David Teather, Media Business Correspondent 

No merger for me, says Murdoch

Rupert Murdoch's News Corporation yesterday said the merger of Time Warner and internet business America Online had failed to persuade him to link with a similar new media company.
  
  


Rupert Murdoch's News Corporation yesterday said the merger of Time Warner and internet business America Online had failed to persuade him to link with a similar new media company.

Shares in News Corp have increased in value by 50% since the Time Warner-AOL deal in anticipation of a tie-up but Mr Murdoch said the company had put well in place its own strategy for capitalising on the internet. "We have built and are building a global digital platform to deliver multiple services to customers around the world," he said. "In parallel, we are building multimedia, multi-revenue businesses around our core content and business categories, including news, sports, classifieds, health and entertainment."

The worldwide success of News Corp's special-effects-laden Titanic during 1998 cast the group's second-quarter results in a poor light by comparison. The company's filmed entertainment division reported income of $31m (£19m) against $162m in the same quarter of 1998.

Anna and the King, the retelling of the story of a Victorian Englishwoman teaching the King of Siam's children, had proved to be this year's biggest disappointment at the box office. Group earnings were $510m, down from $556m, on revenues of $3.9bn for the quarter.

Mr Murdoch highlighted double-digit growth in most of the group's businesses, including television, newspapers and book publishing.
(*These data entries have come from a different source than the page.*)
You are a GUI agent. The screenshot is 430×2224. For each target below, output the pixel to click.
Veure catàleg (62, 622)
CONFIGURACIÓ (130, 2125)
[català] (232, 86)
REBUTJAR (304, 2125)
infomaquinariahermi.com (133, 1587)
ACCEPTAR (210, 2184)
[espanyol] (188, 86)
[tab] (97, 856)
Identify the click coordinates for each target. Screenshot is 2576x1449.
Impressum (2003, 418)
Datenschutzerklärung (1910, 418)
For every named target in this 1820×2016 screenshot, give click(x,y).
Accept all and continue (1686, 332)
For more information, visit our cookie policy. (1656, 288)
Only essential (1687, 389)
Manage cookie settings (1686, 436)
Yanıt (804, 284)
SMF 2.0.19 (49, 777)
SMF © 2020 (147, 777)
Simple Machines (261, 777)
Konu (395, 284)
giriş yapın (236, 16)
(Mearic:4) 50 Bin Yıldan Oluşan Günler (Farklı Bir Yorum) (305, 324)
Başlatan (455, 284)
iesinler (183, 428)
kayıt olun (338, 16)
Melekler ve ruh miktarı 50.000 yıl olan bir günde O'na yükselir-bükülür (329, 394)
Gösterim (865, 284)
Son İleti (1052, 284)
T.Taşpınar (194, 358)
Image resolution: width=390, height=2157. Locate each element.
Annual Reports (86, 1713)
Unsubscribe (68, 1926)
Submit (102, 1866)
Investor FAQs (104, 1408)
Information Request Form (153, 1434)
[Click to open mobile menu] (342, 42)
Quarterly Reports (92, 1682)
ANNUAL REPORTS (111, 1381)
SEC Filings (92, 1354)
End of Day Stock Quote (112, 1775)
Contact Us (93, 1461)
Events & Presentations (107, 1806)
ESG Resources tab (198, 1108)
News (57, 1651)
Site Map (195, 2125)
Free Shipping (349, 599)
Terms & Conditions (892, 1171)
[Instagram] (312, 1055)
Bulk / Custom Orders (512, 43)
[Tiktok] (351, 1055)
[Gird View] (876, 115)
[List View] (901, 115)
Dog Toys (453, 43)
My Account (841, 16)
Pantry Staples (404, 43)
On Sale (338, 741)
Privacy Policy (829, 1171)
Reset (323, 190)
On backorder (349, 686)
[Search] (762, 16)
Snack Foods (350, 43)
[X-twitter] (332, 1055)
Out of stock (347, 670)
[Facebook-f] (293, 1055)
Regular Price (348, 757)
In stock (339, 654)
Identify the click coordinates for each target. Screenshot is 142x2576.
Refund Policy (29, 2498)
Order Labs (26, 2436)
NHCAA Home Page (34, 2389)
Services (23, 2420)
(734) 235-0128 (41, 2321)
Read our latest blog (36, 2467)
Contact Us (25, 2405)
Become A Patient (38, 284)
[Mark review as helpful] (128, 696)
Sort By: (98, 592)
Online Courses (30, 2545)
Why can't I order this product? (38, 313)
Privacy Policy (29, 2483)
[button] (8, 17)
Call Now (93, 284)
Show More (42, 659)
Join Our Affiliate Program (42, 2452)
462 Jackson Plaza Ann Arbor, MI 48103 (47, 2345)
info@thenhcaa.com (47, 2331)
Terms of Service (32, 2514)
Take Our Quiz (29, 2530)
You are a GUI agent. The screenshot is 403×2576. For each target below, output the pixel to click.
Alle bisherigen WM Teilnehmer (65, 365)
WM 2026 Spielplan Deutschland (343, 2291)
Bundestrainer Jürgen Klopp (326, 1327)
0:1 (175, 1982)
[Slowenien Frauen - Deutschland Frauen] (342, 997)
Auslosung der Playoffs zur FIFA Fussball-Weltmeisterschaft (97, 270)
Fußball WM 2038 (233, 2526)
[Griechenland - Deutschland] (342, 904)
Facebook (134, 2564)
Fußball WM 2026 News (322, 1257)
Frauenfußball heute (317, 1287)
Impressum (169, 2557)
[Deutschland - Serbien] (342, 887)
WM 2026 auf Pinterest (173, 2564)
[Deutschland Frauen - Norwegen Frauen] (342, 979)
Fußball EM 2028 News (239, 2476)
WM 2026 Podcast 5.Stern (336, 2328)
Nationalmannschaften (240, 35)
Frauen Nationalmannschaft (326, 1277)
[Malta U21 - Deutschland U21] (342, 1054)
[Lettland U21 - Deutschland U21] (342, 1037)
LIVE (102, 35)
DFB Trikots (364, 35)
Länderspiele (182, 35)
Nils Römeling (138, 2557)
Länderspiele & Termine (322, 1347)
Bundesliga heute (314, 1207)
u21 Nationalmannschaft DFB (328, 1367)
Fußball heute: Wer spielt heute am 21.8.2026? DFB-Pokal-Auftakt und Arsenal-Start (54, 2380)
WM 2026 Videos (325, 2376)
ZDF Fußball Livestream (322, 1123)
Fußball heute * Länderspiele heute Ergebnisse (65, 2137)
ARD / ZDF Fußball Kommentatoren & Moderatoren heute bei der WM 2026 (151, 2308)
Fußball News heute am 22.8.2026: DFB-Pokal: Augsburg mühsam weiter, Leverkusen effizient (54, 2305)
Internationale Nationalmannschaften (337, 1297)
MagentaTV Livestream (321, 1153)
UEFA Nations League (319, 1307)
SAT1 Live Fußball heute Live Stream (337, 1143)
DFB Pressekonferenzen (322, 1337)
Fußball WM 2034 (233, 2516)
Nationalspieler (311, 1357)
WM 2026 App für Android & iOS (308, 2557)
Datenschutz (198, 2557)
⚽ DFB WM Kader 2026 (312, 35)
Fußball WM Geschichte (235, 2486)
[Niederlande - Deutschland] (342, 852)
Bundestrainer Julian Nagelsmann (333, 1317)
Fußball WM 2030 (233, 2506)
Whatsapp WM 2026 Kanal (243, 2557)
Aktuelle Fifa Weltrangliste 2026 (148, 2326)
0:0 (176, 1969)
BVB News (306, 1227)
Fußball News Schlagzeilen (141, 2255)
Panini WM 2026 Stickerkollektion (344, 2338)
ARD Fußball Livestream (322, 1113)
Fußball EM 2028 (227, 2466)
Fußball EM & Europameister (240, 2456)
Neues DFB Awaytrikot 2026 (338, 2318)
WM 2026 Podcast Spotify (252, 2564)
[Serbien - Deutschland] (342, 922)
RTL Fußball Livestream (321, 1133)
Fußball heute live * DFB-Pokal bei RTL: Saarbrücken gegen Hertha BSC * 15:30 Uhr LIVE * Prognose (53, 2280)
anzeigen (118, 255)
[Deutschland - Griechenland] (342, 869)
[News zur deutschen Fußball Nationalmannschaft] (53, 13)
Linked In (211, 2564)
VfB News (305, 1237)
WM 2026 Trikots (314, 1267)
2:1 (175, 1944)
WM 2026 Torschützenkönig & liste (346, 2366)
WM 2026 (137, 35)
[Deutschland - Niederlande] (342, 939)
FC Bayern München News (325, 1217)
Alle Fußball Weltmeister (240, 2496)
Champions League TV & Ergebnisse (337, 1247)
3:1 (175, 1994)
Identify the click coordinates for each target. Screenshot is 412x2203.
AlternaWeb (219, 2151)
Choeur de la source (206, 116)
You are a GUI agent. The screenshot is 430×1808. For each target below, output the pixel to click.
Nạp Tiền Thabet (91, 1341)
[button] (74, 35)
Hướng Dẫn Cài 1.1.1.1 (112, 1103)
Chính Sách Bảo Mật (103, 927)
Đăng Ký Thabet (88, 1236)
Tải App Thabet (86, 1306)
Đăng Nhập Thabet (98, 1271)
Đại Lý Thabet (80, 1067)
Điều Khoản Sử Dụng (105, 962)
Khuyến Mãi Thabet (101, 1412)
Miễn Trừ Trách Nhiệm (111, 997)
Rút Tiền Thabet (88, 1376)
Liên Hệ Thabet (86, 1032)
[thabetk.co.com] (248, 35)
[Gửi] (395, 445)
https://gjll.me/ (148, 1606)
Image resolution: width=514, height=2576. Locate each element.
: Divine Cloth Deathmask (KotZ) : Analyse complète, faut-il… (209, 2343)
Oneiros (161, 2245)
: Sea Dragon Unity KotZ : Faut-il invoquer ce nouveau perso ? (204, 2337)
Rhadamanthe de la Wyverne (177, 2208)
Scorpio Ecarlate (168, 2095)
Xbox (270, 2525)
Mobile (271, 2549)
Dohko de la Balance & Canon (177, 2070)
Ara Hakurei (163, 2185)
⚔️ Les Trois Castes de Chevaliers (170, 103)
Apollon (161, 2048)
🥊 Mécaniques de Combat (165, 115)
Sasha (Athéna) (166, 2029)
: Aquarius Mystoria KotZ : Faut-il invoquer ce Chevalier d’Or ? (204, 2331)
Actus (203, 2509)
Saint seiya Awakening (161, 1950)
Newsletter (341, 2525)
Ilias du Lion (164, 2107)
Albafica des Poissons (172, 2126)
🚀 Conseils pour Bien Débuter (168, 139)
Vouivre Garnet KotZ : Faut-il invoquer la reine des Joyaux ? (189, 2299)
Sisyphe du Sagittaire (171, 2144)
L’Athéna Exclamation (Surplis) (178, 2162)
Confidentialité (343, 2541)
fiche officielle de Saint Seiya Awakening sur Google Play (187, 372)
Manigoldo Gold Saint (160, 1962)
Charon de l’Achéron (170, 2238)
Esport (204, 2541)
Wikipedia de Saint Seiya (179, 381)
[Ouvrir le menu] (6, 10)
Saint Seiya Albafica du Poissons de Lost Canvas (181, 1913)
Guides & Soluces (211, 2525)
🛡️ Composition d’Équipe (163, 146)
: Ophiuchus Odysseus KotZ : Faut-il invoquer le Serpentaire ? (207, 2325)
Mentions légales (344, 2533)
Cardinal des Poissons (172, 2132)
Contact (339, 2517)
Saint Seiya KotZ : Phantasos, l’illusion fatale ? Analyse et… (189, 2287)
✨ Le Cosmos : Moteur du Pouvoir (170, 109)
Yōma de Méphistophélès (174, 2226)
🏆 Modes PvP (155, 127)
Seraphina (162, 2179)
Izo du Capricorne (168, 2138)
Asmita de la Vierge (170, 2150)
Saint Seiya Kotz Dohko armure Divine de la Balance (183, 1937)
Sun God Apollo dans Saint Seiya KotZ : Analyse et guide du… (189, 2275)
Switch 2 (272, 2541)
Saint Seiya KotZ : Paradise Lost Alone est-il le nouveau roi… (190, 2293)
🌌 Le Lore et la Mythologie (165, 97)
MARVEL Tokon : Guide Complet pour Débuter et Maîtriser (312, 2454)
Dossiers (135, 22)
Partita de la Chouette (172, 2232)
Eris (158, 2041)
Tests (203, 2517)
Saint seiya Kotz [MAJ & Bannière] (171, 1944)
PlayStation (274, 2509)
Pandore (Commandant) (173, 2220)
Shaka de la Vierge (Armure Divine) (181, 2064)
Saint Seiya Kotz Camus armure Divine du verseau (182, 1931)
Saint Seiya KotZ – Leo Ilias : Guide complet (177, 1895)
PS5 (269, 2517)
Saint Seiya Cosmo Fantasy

Its most successful shows made by 20th Century Fox Television include the X Files and The Simpsons.

But he described the success of BSkyB, the UK pay-TV business in which News Corp has a 40% stake, as "bittersweet". The launch of Sky Digital has driven strong growth in subscriber numbers which have reached 4m in Britain but acquisition costs, including the free set-top box offer, pushed BSkyB into the red in the first half of the year.